Requirement: All lines from the one that contains "Instruction: Click the" through the close of the entries below are to be repeated exactly, without any pictures.
[[ Task inputs open ]]
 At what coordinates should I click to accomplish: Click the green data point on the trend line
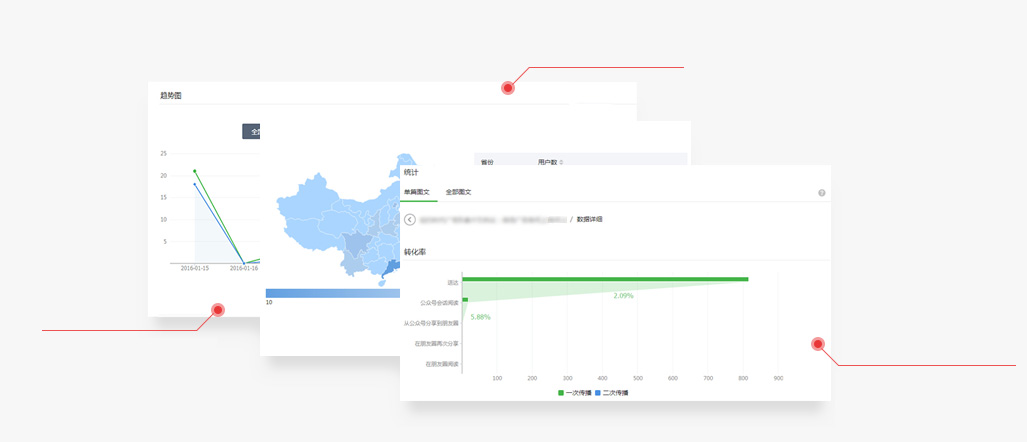click(x=195, y=171)
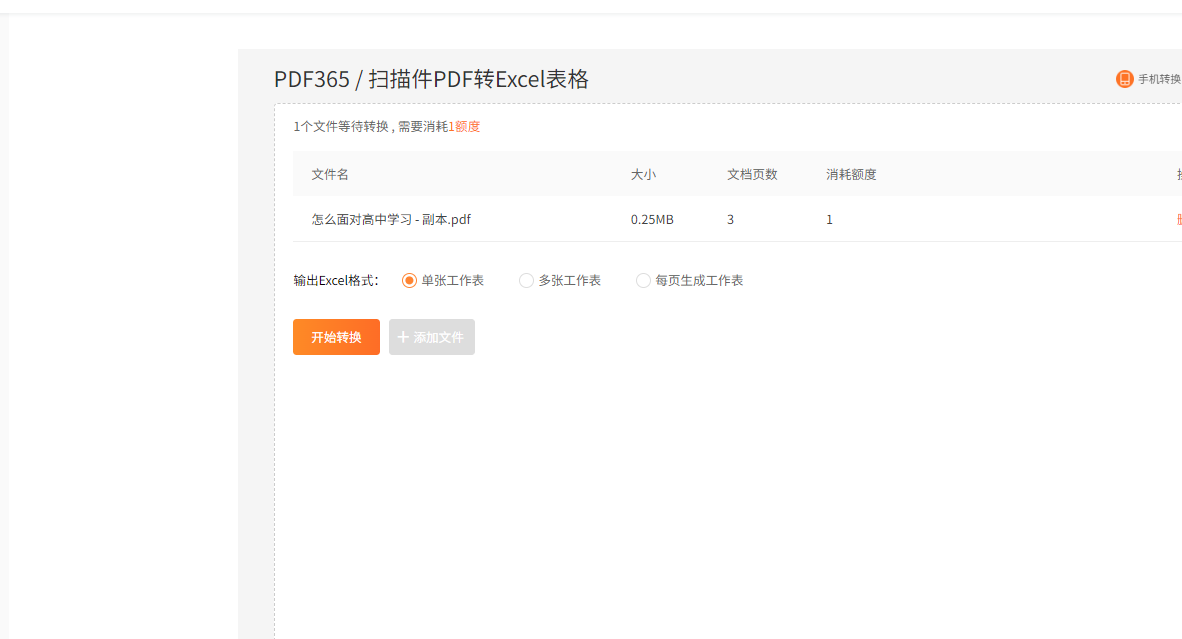This screenshot has width=1182, height=639.
Task: Click the 1个文件等待转换 status message
Action: pyautogui.click(x=340, y=127)
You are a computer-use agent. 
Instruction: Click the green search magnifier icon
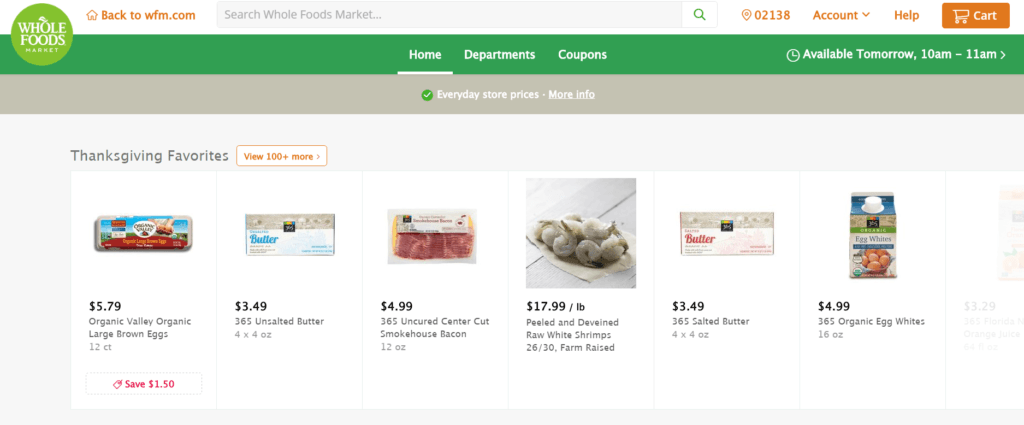point(699,15)
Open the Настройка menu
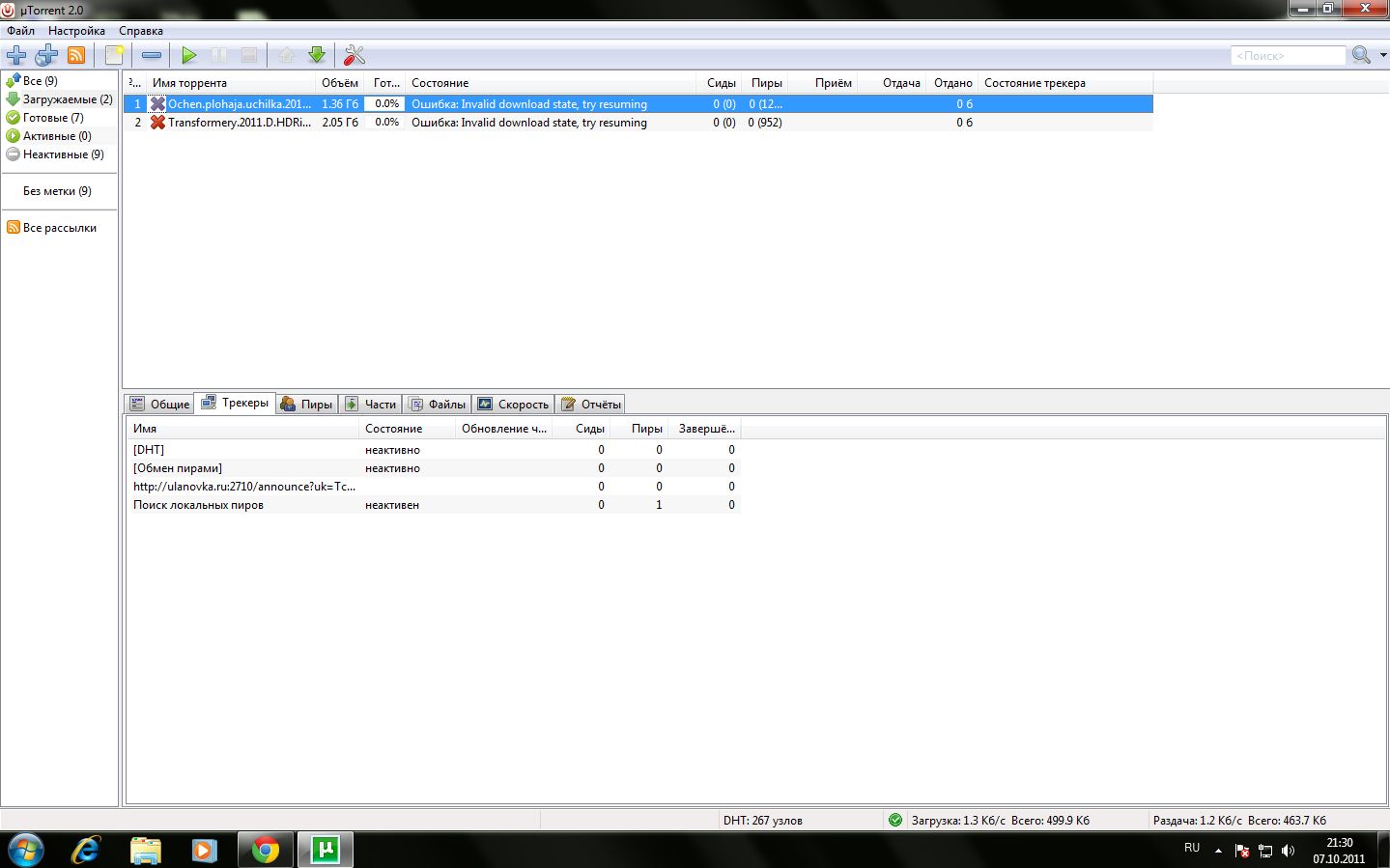1390x868 pixels. point(76,31)
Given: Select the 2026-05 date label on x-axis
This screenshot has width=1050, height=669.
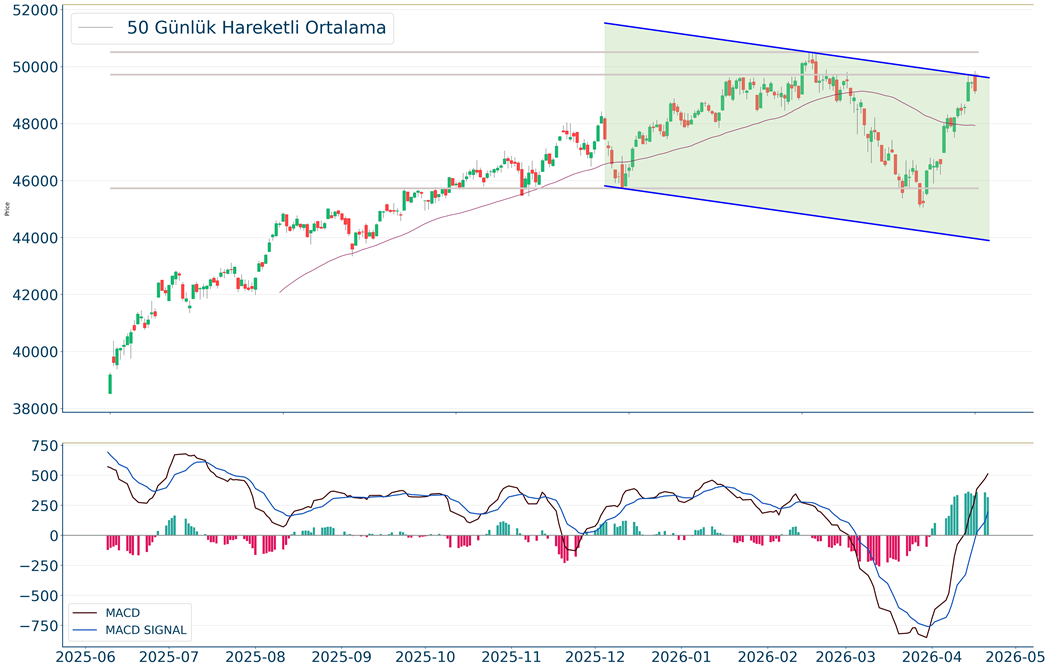Looking at the screenshot, I should click(x=1013, y=656).
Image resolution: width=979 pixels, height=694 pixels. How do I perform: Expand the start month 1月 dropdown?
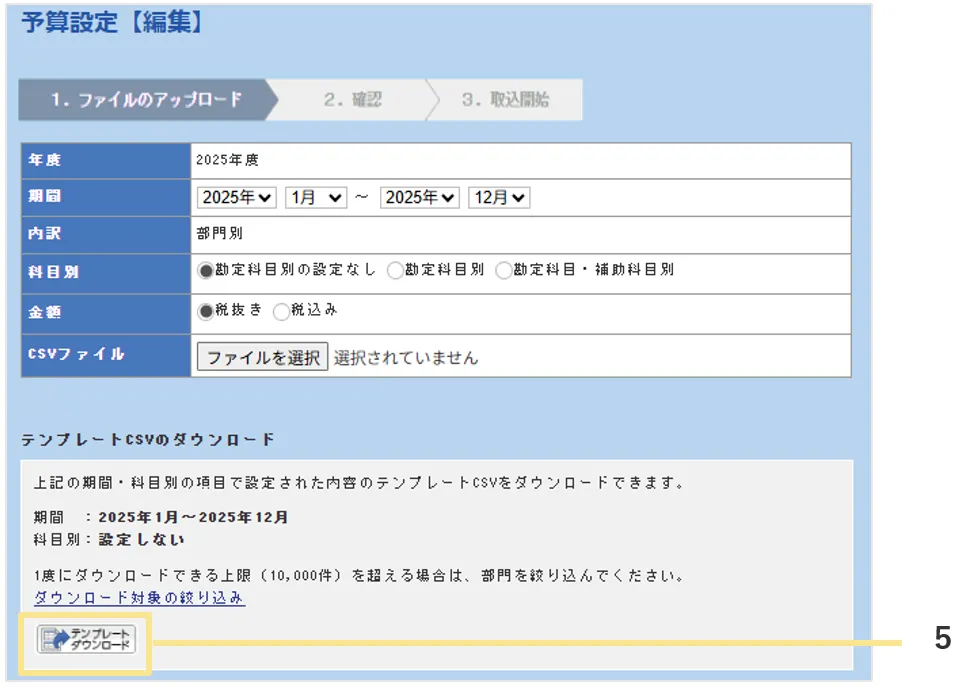click(315, 198)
[[ Task inputs closed ]]
Task response:
Instruction: Click the green search magnifier icon
point(699,15)
Open the Настройка menu
1390x868 pixels. point(76,31)
Given: Select the 2026-05 date label on x-axis
This screenshot has width=1050, height=669.
Looking at the screenshot, I should click(x=1013, y=656).
Image resolution: width=979 pixels, height=694 pixels. How do I perform: Expand the start month 1月 dropdown?
click(315, 198)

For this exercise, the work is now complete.